Sometimes the mental negotiation and emotional labour of juggling all this has been exhausting.

So no, I’m not a banner carrier for “do all the days” and “cook all the special meals” and “observe all the things” because that’s a lot of work I don’t want to do.

In light of all that, here’s what I loved about Monday, November 1st.

It arrived without any emotional or mental labour.

   

The seasonal activities of the preceeding weekend were life-giving and joyful. The gardening and kitchen tasks, these are well-worn grooves in my life and because school and work largely define my weekdays, these homemaking tasks felt like leisure. I was not obligated to do them. I chose them.

And something in the doing, the making, the marking, accompanied by the obliging weather, shifted the season for me from fall to late fall, not just on the calendar but in my body, in my senses, in my knowing.

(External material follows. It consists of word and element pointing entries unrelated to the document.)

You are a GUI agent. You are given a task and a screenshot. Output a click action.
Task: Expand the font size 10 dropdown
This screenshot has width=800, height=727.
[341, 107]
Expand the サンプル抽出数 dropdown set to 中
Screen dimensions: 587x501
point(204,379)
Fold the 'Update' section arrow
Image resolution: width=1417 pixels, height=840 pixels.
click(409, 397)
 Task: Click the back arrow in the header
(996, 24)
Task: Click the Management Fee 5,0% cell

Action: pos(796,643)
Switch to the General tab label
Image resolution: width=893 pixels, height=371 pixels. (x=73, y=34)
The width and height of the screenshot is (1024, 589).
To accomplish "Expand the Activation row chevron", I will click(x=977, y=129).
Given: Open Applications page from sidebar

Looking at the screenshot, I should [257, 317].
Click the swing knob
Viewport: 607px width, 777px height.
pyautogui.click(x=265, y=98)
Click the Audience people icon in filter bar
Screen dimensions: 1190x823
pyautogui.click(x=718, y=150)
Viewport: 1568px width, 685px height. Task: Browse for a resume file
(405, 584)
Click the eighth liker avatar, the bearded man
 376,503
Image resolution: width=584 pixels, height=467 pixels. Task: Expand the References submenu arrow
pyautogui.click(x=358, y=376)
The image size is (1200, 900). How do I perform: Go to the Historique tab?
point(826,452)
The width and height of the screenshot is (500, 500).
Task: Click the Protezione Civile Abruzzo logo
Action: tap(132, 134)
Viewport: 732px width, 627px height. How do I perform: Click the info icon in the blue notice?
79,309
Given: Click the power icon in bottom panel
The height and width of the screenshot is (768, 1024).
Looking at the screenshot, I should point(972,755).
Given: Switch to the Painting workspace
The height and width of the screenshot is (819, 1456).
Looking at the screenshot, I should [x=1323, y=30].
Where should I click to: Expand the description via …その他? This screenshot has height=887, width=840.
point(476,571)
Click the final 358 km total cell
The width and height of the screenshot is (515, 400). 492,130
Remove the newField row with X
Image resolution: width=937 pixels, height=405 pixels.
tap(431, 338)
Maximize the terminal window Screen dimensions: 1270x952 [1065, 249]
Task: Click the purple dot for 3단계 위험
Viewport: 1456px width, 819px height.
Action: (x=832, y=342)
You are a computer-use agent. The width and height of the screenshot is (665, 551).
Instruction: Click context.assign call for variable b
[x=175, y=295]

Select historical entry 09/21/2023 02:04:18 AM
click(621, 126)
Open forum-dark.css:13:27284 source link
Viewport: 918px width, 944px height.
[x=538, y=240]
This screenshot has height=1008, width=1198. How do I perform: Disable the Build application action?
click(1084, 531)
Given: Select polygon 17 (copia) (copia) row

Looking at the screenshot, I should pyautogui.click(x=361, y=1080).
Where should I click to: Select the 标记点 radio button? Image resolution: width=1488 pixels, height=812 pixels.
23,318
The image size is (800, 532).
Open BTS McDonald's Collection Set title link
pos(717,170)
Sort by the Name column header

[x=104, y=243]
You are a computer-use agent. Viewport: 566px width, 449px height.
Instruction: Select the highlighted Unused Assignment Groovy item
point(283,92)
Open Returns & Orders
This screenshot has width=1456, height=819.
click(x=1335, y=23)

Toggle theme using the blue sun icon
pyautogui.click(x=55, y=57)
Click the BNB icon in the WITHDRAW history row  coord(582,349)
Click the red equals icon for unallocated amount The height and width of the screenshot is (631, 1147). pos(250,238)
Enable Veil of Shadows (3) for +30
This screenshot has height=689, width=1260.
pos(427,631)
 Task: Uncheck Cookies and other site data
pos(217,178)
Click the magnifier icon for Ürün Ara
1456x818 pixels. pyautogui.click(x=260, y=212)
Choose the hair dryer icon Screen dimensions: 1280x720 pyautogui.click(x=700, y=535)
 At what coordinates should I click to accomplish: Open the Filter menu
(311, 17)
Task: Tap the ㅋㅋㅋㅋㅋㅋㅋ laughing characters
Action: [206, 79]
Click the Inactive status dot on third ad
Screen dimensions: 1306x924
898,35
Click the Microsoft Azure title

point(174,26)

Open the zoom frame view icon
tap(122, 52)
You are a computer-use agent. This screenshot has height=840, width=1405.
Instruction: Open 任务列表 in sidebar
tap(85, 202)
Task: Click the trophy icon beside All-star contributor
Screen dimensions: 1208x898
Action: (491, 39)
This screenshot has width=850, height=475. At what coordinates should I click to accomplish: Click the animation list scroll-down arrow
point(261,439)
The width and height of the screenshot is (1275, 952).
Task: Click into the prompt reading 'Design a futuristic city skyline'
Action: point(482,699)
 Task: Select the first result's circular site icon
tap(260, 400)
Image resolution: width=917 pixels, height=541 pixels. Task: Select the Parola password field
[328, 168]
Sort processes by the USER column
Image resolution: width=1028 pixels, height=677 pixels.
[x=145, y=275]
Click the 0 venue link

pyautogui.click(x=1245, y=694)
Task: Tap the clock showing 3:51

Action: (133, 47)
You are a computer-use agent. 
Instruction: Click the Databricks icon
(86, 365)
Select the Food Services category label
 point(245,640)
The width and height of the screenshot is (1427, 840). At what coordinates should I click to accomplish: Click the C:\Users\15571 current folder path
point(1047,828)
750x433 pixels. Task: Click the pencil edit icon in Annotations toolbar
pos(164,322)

As a thinker raised in a Cartesian-influenced, head-centric culture I long for a knowing in my blood and bones. As a grand-daughter of immigrants and a migrant and mover across diverse North American regions, I long for an ancestral knowledge of place and practice. I seek a knowing stronger than reason, stronger than intellectual assent.

Thankfully, the viscera of being a woman and mother has helped me find this over the years - the shedding of monthly blood, the growing of new life in my womb, the making of milk, the suckling of children - all of it, a portal, an invitation to embodied knowing. All of it contributing to the inextricable and ineffable tie to my children that teaches me about sacrifice, love, belonging, and release.

   

The celestial seasons, by which I just mean the influence of the sun and moon on our planet, also carry with them deep, ancient knowing. How could it not? As does the Earth - land, water, plants, animals. This is the knowing I wish to access. The reality I want to live.

So when I feel a change like I did on November 1st, a seasonal shift experienced in my body and not just as an X’ed off square on the calendar, I am so grateful. Grateful to be alive; to feel connected to the past and present, to Land and Nature, to Divine, to self; part of the whole.